Несколько часов спустя километрах в трех от хутора группа затаилась в засаде у дороги. Но события приняли неожиданный оборот. Сначала по тракту в сопровождении девяти мотоциклов пропылила тяжело груженная автоколонна. Потом пестро размалеванный, длинномордый и угловатый броневик. А еще через полчаса запыхавшийся от быстрого бега связной бросился под куст, где расположил свой КП Самусев, и прерывающимся голосом доложил:
— Пленных ведут. С полсотни, наверное. Все в бинтах да кровище. Один — видно, невмоготу стало — присел на обочину, так его сразу порешили.
— А фрицев сколько?
— Солдат с десяток, унтер да офицер верховой. И еще фура груженая, ездовой вроде бы без оружия.
— Ясно… — протянул Самусев. — Давай обратно и смотри в оба. Сигналы — как условились. Техника покажется — вороном, пехота — кукушкой.
— Слушаюсь.
— Ну, что будем делать, сержанты? — обратился Самусев к Володе Заре и Пельменных.
— Выручить бы надо, — степенно заметил Пельменных. — Ребят, видно, недаром не в тыл, а к фронту ведут. Гнусность какую-то фриц задумал. Помните, как на Мекензиевых, в Севастополе, эсэсовцы свои атаки пленными прикрывали?
— Как не помнить, — сквозь стиснутые зубы процедил Самусев. — Только учтите. Стрельба поднимется, шум — всем конец. Сюда от хутора танкам минут пятнадцать ходу. Действовать будем по формуле. Слышал от морячков-десантников такую. Песком в глаза, сапогом в живот, глотки рвать руками. Пленные помогут. В общем, если не дадим опомниться — сомнем. Бери, сержант, половину людей и быстро на ту сторону.
— Ну-ко… — сузив глаза, Пельменных проверил, легко ли выходит из чехла его старый охотничий нож с деревянной ручкой, и, пригнувшись, неслышной походкой таежника нырнул в кусты.

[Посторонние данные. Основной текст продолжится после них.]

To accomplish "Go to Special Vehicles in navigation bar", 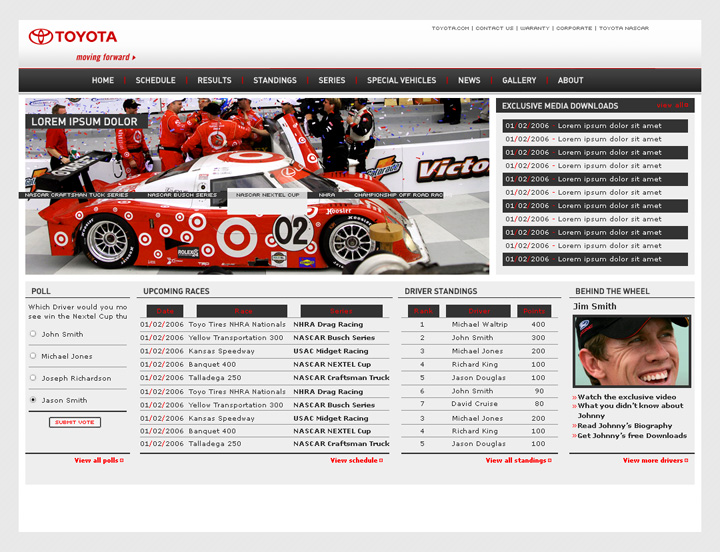I will point(401,81).
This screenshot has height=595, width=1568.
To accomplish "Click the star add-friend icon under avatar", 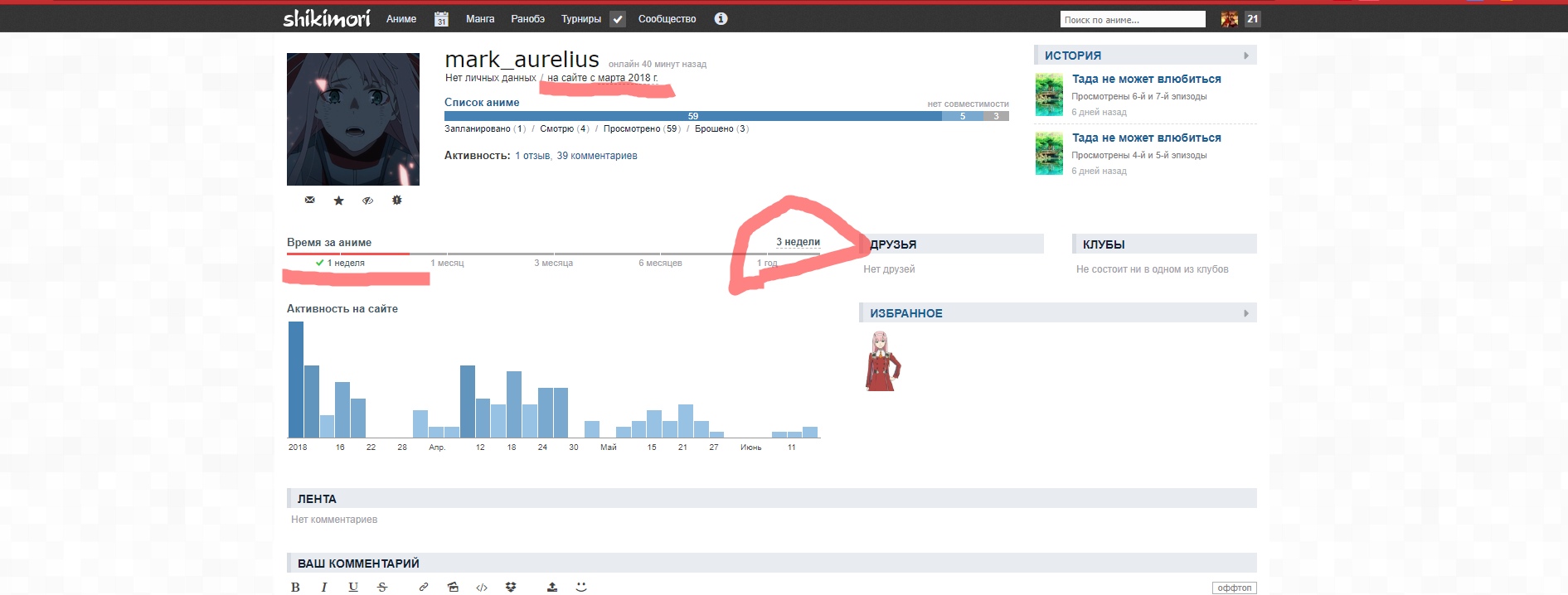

Колонна пленных приблизилась к полосе, наискось пересекавшей дорогу. Фельдфебель, начальник конвоя (офицер, как мы узнали позже по документам, к охране не имел отношения), видно, знал свое дело. У опушки он перестроил колонну, сбил ее в плотную, компактную массу. Автоматчики отошли к обочинам, держа пленных на прицеле. Фельдфебель поступал логично — в открытом поле беглец был бы немедленно расстрелян, а здесь к самой дороге подступали густые кусты. Но нам это было на руку.
Ехавший верхом обер-лейтенант расстегнул кобуру «вальтера», жестом поманил к себе шагавшего в центре колонны пленного в командирской гимнастерке, что-то спросил его по-немецки.
И тут из леса на дорогу вырвались два десятка безоружных, но страшных своей яростью бойцов.
Обрываемой струной взлетел над дорогой пронзительно-звонкий выкрик Самусева: «Батальо-он!» — но эта мальчишеская хитрость пропала зря. Встречная реакция пленных оказалась молниеносной. Они будто ждали освободителей. Четкий строй конвойных был смят. На каждого охранника набросилось по четыре, по шесть, по восемь бойцов. Они схватились насмерть.
Стремительно метнулся к обер-лейтенанту шедший рядом с ним пленный командир. Он вцепился обеими руками в лаковый поясной ремень, рванул. Заваливаясь на правое стремя, офицер вырвал из кобуры тяжелый «вальтер». Двойным ударом — локтем в лицо, рукояткой пистолета по голове наотмашь — ударил нападавшего, вздыбил кобылу, но было уже поздно.